ふたりだけのアクアリウム


『だから、それ以上に君のことが大事だって言ってるの!』


先月、綱本係長と揉めた時に彼は間違いなく私にそう言った。言ってくれた。
でも、あの日から目まぐるしいほどに仕事が忙しくなった沖田さんに、好きだと言うチャンスは訪れなかった。


彼の活躍は嬉しいんだけど。
でも、でも。

会って話したいなぁ。


ひとり暮らしの部屋でぼんやり熱帯魚を眺めていると、いつも決まって彼のことを考える。

水槽から聞こえる水音も、ヒラヒラ揺れるカラフルな魚たちも、本当にとても綺麗で癒される。

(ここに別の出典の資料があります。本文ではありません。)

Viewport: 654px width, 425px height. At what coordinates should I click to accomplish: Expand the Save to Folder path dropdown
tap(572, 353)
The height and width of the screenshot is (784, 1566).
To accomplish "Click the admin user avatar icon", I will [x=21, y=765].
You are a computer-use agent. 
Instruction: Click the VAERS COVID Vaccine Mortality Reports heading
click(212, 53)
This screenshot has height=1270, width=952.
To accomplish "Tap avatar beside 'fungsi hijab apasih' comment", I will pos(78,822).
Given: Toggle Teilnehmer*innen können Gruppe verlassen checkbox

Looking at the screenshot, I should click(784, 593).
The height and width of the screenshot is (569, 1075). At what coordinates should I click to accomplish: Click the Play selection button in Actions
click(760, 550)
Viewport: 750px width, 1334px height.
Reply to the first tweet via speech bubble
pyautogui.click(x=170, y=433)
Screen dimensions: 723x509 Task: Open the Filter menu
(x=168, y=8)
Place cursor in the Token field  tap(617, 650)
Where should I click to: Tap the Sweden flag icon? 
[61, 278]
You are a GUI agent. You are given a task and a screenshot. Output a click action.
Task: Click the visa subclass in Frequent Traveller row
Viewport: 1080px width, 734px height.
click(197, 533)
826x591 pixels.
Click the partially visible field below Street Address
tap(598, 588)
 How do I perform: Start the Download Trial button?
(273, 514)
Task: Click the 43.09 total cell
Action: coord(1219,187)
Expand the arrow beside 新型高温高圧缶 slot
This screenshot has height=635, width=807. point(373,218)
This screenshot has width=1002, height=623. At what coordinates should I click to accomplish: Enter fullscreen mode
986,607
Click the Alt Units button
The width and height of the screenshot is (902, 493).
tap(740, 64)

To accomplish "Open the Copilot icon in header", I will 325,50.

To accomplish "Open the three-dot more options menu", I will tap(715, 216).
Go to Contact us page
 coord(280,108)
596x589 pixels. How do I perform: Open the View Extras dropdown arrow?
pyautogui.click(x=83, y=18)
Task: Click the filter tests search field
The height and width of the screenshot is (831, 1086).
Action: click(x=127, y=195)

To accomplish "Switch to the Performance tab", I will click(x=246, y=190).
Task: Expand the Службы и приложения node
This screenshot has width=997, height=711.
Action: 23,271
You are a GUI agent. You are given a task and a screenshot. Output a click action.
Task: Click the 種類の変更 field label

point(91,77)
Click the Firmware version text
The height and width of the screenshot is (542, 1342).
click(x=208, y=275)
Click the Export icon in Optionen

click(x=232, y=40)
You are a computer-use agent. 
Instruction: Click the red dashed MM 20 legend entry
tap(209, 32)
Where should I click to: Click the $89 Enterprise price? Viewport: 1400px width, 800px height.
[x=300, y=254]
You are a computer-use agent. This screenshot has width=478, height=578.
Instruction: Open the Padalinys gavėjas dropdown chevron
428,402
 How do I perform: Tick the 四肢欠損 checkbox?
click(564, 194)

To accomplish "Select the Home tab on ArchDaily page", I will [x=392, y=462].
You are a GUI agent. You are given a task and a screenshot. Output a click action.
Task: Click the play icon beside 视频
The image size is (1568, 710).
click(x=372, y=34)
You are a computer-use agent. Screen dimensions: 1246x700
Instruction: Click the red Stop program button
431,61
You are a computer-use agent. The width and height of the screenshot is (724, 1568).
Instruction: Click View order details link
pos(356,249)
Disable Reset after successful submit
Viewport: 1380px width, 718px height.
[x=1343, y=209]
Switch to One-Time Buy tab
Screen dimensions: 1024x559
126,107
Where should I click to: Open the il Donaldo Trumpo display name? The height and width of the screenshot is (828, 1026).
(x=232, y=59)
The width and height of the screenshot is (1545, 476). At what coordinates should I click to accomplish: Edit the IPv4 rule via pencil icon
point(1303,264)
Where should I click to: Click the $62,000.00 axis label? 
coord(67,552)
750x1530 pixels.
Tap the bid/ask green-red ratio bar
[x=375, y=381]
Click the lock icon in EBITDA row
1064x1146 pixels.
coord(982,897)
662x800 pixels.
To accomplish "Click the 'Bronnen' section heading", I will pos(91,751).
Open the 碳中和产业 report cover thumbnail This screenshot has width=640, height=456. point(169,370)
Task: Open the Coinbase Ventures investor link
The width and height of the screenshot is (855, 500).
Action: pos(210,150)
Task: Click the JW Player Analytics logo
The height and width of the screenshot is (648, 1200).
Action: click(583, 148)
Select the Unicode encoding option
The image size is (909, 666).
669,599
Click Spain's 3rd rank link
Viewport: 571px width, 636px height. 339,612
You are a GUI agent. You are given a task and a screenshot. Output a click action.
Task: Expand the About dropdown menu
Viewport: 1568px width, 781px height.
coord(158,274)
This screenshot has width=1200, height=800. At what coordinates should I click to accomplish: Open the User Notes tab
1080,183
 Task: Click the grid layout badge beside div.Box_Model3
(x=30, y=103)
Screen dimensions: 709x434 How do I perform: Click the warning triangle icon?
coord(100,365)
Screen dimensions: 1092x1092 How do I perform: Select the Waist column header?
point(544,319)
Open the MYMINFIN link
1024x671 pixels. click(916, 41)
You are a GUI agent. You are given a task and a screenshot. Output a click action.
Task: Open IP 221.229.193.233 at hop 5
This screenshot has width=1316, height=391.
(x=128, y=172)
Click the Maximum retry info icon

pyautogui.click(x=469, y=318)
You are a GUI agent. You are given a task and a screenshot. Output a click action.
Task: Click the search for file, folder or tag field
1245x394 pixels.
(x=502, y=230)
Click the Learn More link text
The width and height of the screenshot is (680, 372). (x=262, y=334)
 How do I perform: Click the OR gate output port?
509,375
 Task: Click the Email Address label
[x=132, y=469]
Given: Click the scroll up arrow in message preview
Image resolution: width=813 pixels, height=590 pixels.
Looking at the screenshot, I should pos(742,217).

それでもどこか物足りない気がするのは、隣に沖田さんがいないからなのかもしれない。

スーパー沖田くんがいないと、つまらない。




「佐伯さんって、クリスマスイブの予定とかあるんですか〜?」


隣のデスクで、たいてい仕事と無関係の美容系のサイトを眺めている後輩の女の子にそんなことを聞かれた。
そういえばけっこう前に、彼女はクリスマスデートの勝負服ってやつを検索してたんだっけ。


「特にないかな。その日も残業だろうし……ね」

「私、イブに好きな人に告白しようと思ってるんです〜!ラッキーカラーはミルキーピンクですって」

「みるきーぴんく……」


そんな「いかにも」な色の服、着れないな。

でも、若い彼女はミルキーピンクのモヘアニットのミニワンピースをクリスマスイブのためだけに購入したのだと言う。